En este orden de ideas, la definición de la pena de multa, además sin desarrollo argumentativo, asoma completamente ilegal y por ello será revocada.
A su vez, la pena principal de interdicción en el ejercicio de derechos y funciones públicas, se impondrá por el mismo tiempo de la pena aflictiva de la libertad.
Tiénese entonces que en lo que refiere a las penas principales de arresto e inhabilitación en el ejercicio de derechos y funciones públicas, se ha aplicado el Decreto-ley 100 de 1980 -vigente para el momento de los hechos-, mientras que la supresión de la multa se realizó en aplicación favorable de la Ley 599 de 2000. Lo anterior, que bien podría suscitar controversia, en la medida que anteriormente se debatía la posibilidad de implantación de la llamada lex tertia a cargo del funcionario judicial, ahora deviene discusión inane, con ocasión de la reiterada y pacífica jurisprudencia de la Sala, advirtiendo posible que ello suceda2.

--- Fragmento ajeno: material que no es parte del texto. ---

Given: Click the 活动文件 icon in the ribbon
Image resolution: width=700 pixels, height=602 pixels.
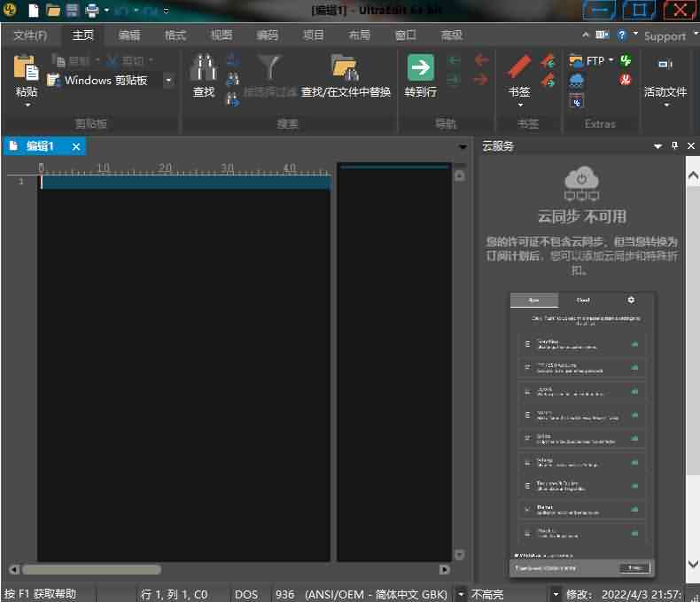Looking at the screenshot, I should [665, 64].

En mérito de lo expuesto, LA CORTE SUPREMA DE JUSTICIA, SALA DE CASACIÓN PENAL, administrando justicia en nombre de la República y por autoridad de la ley,
R E S U E L V E
Primero. CONFIRMAR la sentencia del 19 de diciembre de 2006, proferida por el Tribunal Superior de Cartagena, por medio de la cual condenó al doctor JOSÉ DE JESÚS PINCHAULT SAMPAYO, por el delito de asesoramiento y otras actuaciones ilegales.
Segundo. REVOCAR la sentencia del 19 de diciembre de 2006, proferida por el Tribunal Superior de Cartagena, en lo que respecta a la condena por el delito de fraude a resolución judicial, cargo por el cual se absuelve al procesado PINCHAULT SAMPAYO.
Tercero. MODIFICAR el numeral 1º de la sentencia apelada, para condenar al doctor JOSÉ DE JESÚS PINCHAULT SAMPAYO a las penas principales de doce (12) meses de arresto e interdicción para el ejercicio de derechos y funciones públicas por el mismo lapso. Se revoca, en consecuencia, la pena de multa.
Cuarto. En lo demás rige el fallo impugnado.
Contra esta decisión no procede recurso alguno.
Cópiese, notifíquese y cúmplase,
ALFREDO GÓMEZ QUINTERO
Excusa justificada
SIGIFREDO ESPINOSA PÉREZ ÁLVARO ORLANDO PÉREZ PINZÓN
IMPEDIDO
MARINA PULIDO DE BARÓN JORGE LUIS QUINTERO MILANÉS
Excusa justificada
YESID RAMÍREZ BASTIDAS JULIO ENRIQUE SOCHA SALAMANCA
MAURO SOLARTE PORTILLA JAVIER DE JESÚS ZAPATA ORTIZ
TERESA RUIZ NÚÑEZ
Secretaria
1 C. S. de J., Sentencia del 25 de septiembre de1951
2 C. S. de J., Casación del 3 de septiembre de 2001, Rad. 16.837.